The Philippines’ War on Drugs

by | Jan 24, 2018

author profile picture

About Swagat Baruah

Swagat Baruah is a third year student of law at Gujarat National Law University. He is the founder and managing editor of Catharsis, an online fortnightly magazine and founder and editor of the Indian Journal of Constitutional & Administrative Law, a bi-annual student edited journal. His areas of interests include constitutional law, international relations and political and moral philosophy.


Swagat Baruah, “The Philippines’ War on Drugs” (OxHRH Blog, 24 January 2018), <> [date of access]

When Rodrigo Duterte took to office as President of the Philippines on June 30 2016, he sought to fulfil, among his many other deadly campaign promises, his promise to cleanse the country of drugs users and dealers, explicitly by extra-judicial means. On August 8, 2016, he declared: “I don’t care for human rights, believe me.” Recent Human Rights Watch research has estimated the victims of his ‘war on drugs’ to be over 12,000 Filipinos. As if he hadn’t been clearer on his intentions before, he even went to the extent of likening himself to Hitler in his campaign against drug users. He had been following this populist policy ever since his tenure as the Mayor of Davao City, where the Davao Death Squad (DDS) is widely feared and has claimed multiple innocent lives. There was a deep institutional involvement in these crimes with the executive and the law enforcement working together in ensuring that people die.

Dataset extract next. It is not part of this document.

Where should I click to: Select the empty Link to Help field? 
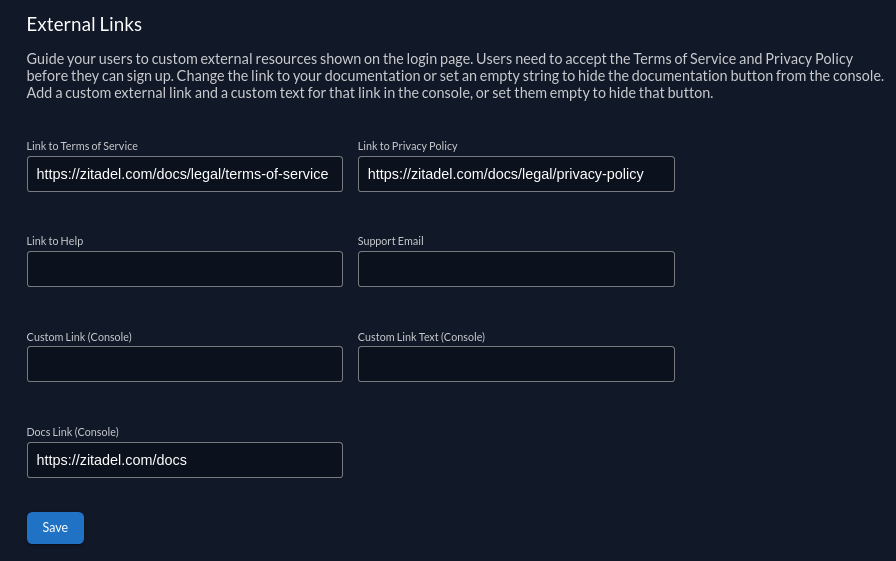[184, 269]
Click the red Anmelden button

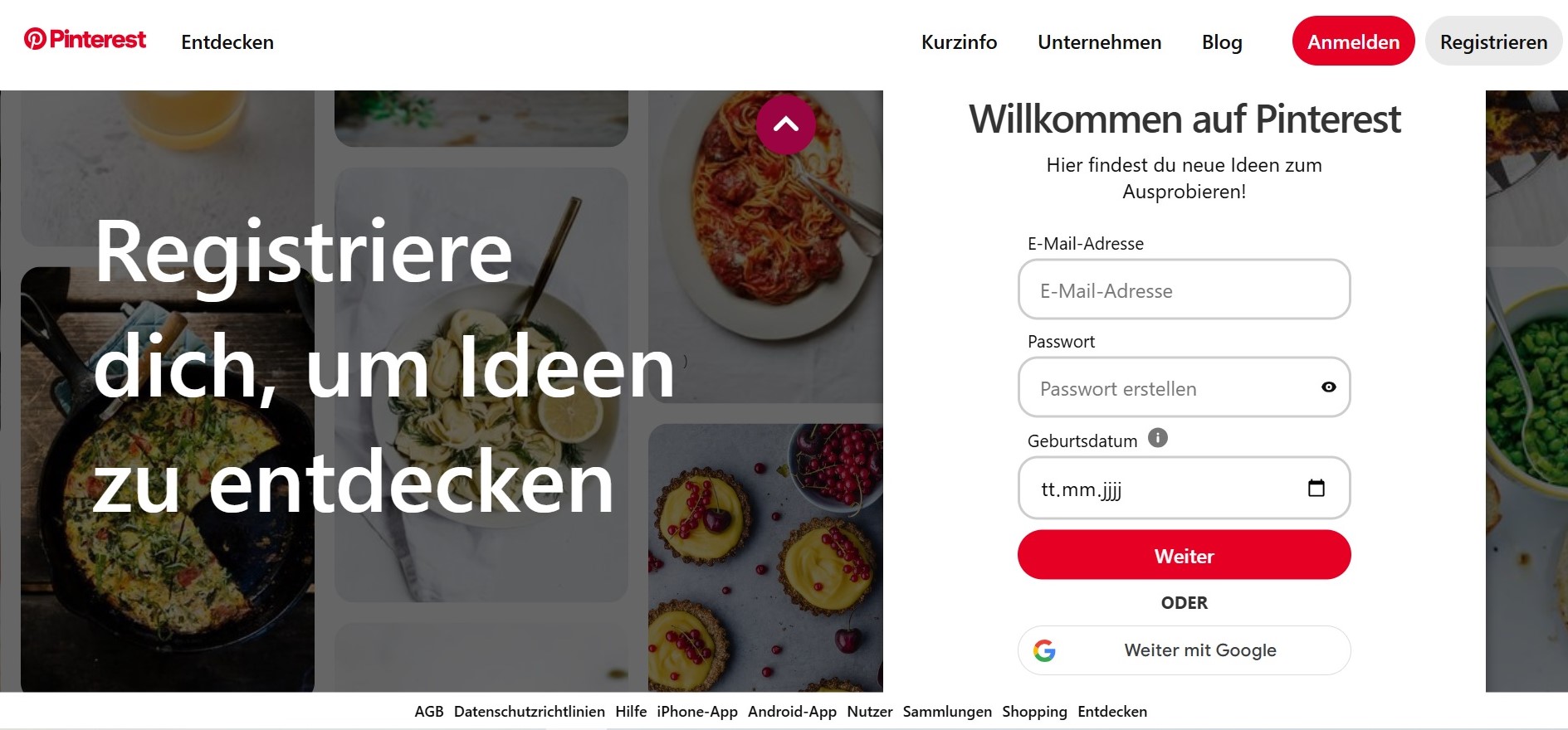pyautogui.click(x=1353, y=41)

In history, such campaigns have seldom ‘won’ the war on drugs. America’s ‘war on drugs’, which started with the Nixon administration decades ago and which is always subject to intermittent Republican party revivals, has been highly criticised. A report from the Center for Disease Control and Prevention published last month showed that the rate of death from overdose over the last quarter of 2016 in the United States had exploded to 20.6 per 100,000 people, topping the previous record of 19.1 per 100,000 people seen during the preceding quarter, and a full 20 percent increase over the 16 per 100,000 overdose rate Americans experienced during the fourth quarter of 2015. John Elrlichman, Nixon’s close aide, even confessed in 1994 that the war on drugs was a war against Nixon’s political opposition, meaning black people and critics of the Vietnam War.

But while the goal of America’s war on drugs had to be deciphered by political sceptics, Duterte’s goals are completely overt. He is openly and confessedly committing a crime against humanity by persecuting such a large number of individuals unjustifiably and extra-judicially. The international response to this has not been adequate, with President Trump giving full support and validation to Duterte. However, in contradiction to Trump’s stance, Senators Ben Cardin, Marco Rubio and Ed Markey introduced the “Philippines Human Rights Accountability and Counternarcotics Act of 2017,” a bill that places restrictions on defence aid to the country, provides additional funding for the Philippine human rights community, and supports a public health approach to drug use.

Jude Josue Sabio, a lawyer representing a former hitman of the DDS, has filed a suit against these killings at the International Criminal Court. The suit claims that Duterte has been responsible for the death of 9,400 people over three decades. There has however been no action on this suit yet. There was even an impeachment complaint filed against Duterte for the killings which was dismissed by the Congress, citing Article XI, Section 3 of the 1987 Constitution, which bars the initiation of impeachment proceedings against Duterte until May 8 2018.

These rights violations represent a failure of the constitutional machinery of Philippines: the state has failed to respect and protect human rights, which are provided for under Article III, Section 1 of the 1987 Constitution. Zeid Ra’ad Al Hussein, the UN High Commissioner for Human Rights, asked for an investigation to be initiated against Duterte, saying that “such acts directly contravene the rights enshrined in Article III of the Philippine Constitution. The killings described by President Duterte also violate international law, including the right to life, freedom from violence and force, due process and fair trial, equal protection before the law, and innocence until proven guilty. As a government official, if he encouraged others to follow his example, he may also have committed incitement to violence.” However, such statements seem to have been in vain: nothing has come of them. The international community needs to act, and needs to act very soon, as the greatest peril Philippines faces is inaction. The first and foremost step is to get Duterte to end his “war on drugs” and subsequently get the UN to conduct an inquiry into the allegations of human rights violations. The situation cannot get any worse.